Expenditure Pattern:  Data on expenditure patterns are useful in judging as to how the money is spent on different item and which products receive more weight age.

Infrastructure: Infrastructure is another vital dimension of the country’s economic environment and is directly related to the country’s economic development. Infrastructure refers to various social overheads such as transportation, telecommunications, commercial and financial services like advertising, marketing research, various media, warehousing, insurance, and distribution, credit and banking facilities.  Absence of adequate infrastructure not only hinders country’s development but also affects firms’ costs and capacity to reach various market segments. Companies find it difficult to co-ordinate and control their business in countries with poor communication systems.

Financial Environment

Sound financial positions of the country coupled by the favorable investment policies reflect strong demand potential.  Let us briefly learn important financial indicators.

Monetary and Fiscal Policies:  Inflation, interest rate, various kinds of duties and exchange rates are the variables related  to the country's monetary and fiscal policies and have a substantial impact on the costs and profitability of business operations.
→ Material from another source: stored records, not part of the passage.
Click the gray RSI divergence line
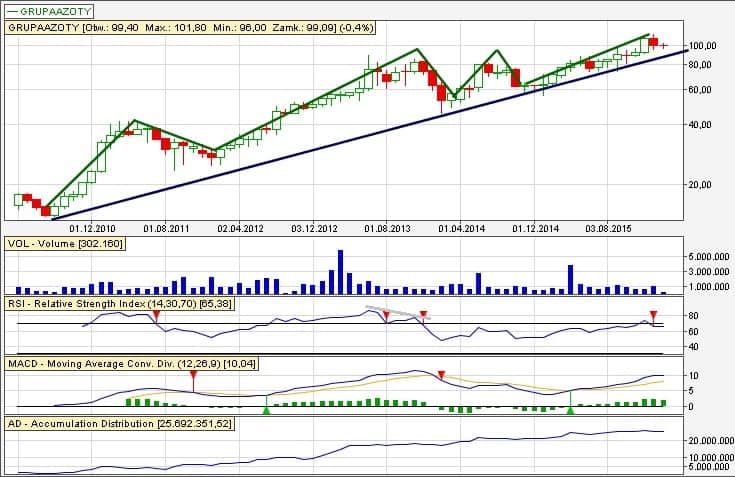pos(395,311)
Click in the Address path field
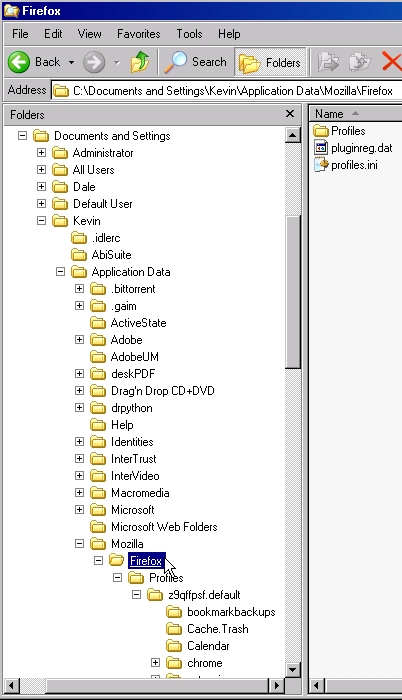The image size is (402, 700). [x=227, y=91]
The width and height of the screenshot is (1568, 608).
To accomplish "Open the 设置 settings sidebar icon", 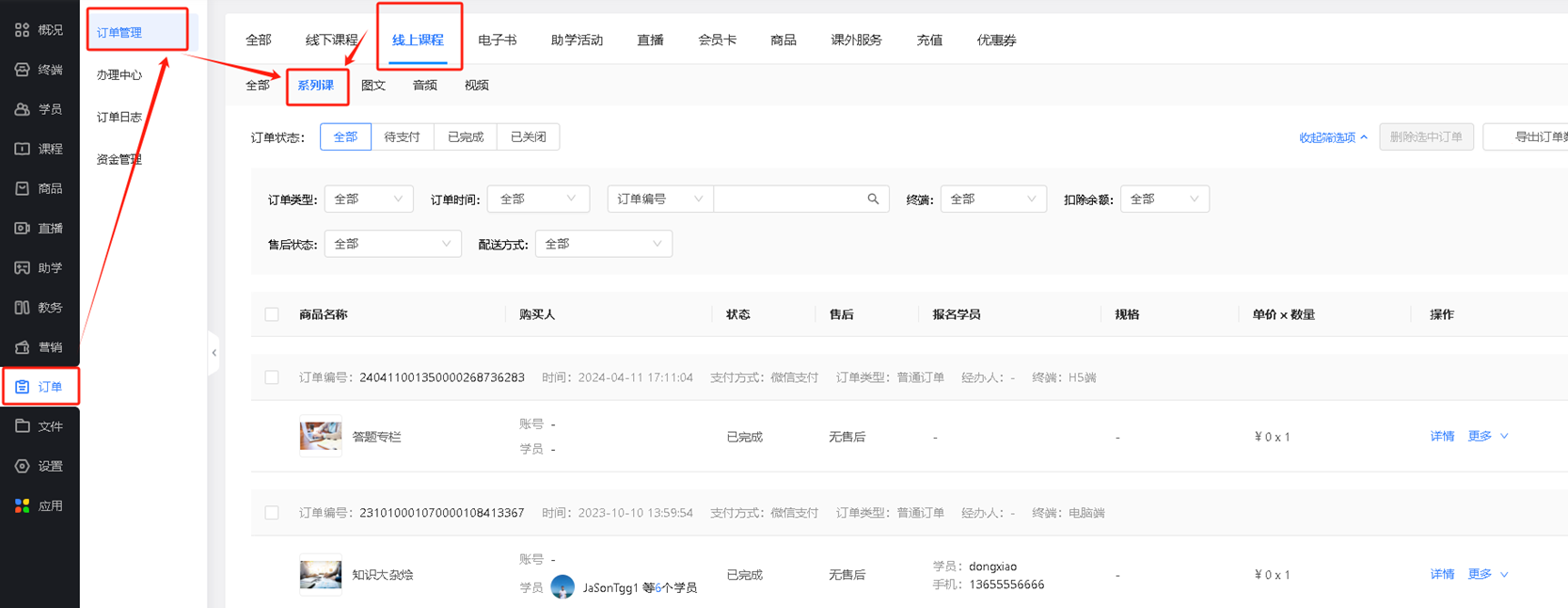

These variables also influence firm's decision to move funds from one nation to another.

Commercial and Foreign Investment Policies: Each country has its own commercial and foreign investment policies which must be studied in detail to ascertain country’s openness to trade and investment with other countries. A proper understanding of these policies can be quite helpful in ascertaining what tariff and non-tariff barriers the particular country uses to protect its domestic industry from foreign competition. The country may plan to minimize the incidence of these trade measures.
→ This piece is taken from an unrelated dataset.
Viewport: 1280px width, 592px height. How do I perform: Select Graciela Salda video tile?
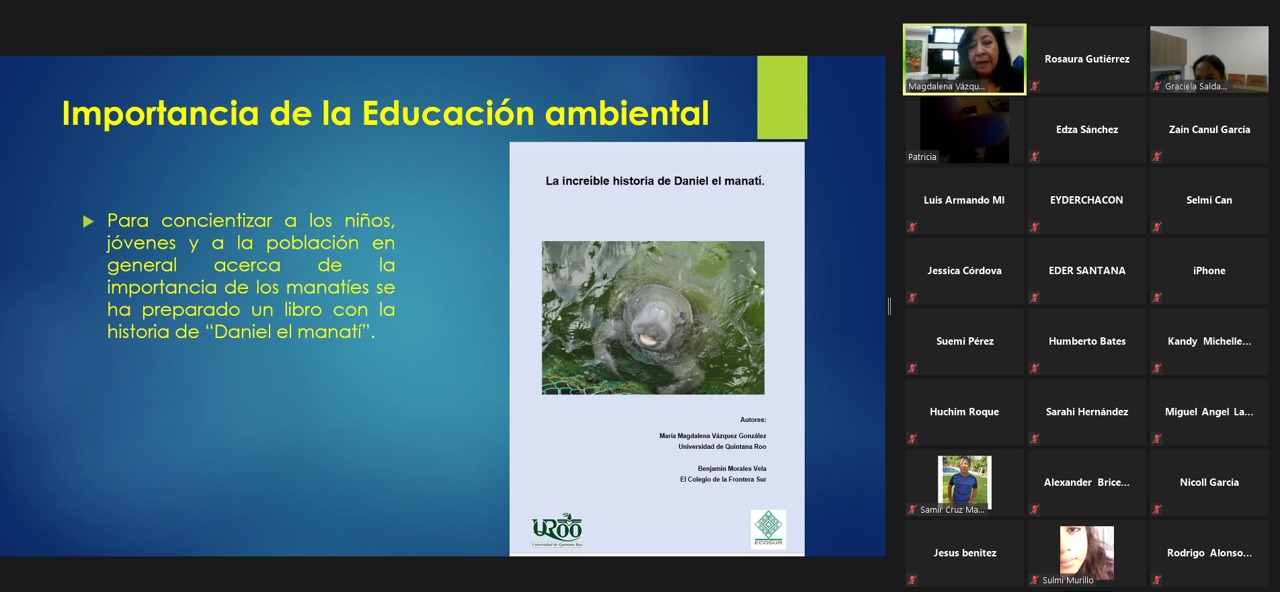(1208, 59)
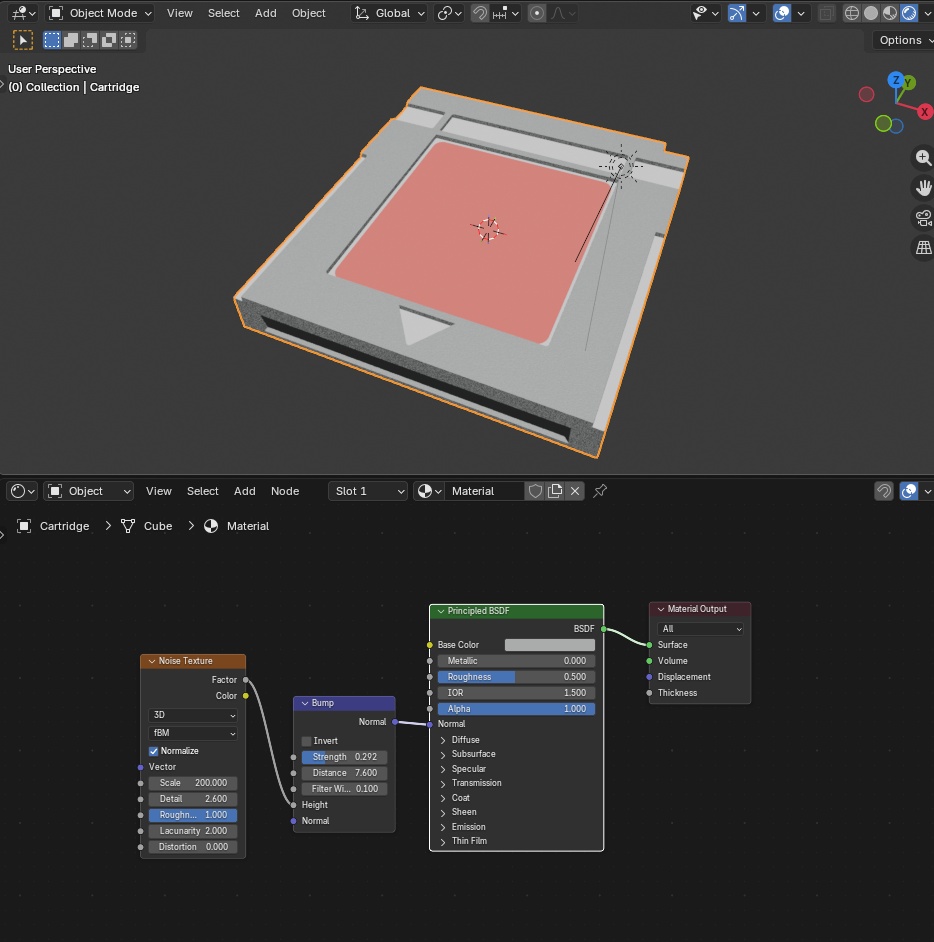Viewport: 934px width, 942px height.
Task: Open the fBM noise type dropdown
Action: [193, 734]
Balance of Payments Account: A country's balance of payments account is another major source of information about the country’s foreign trade and foreign currency reserves. The current account throws light on the country’s exports and imports as well as its major sources of imports and destinations of exports.  Capital account reveals stocks of foreign investments, borrowings, lending and foreign exchange reserves. An international firm must be duly aware of exchange controls prevalent in the foreign countries. Countries running deficit in their balance of payment accounts generally impose controls on movement of foreign exchange into and out of their economies. These controls prompts the multinational corporations to resort to transfer pricing mechanism,  i.e.,  over invoicing  of imports and under pricing of exports so as to move out more than permitted finds from such countries.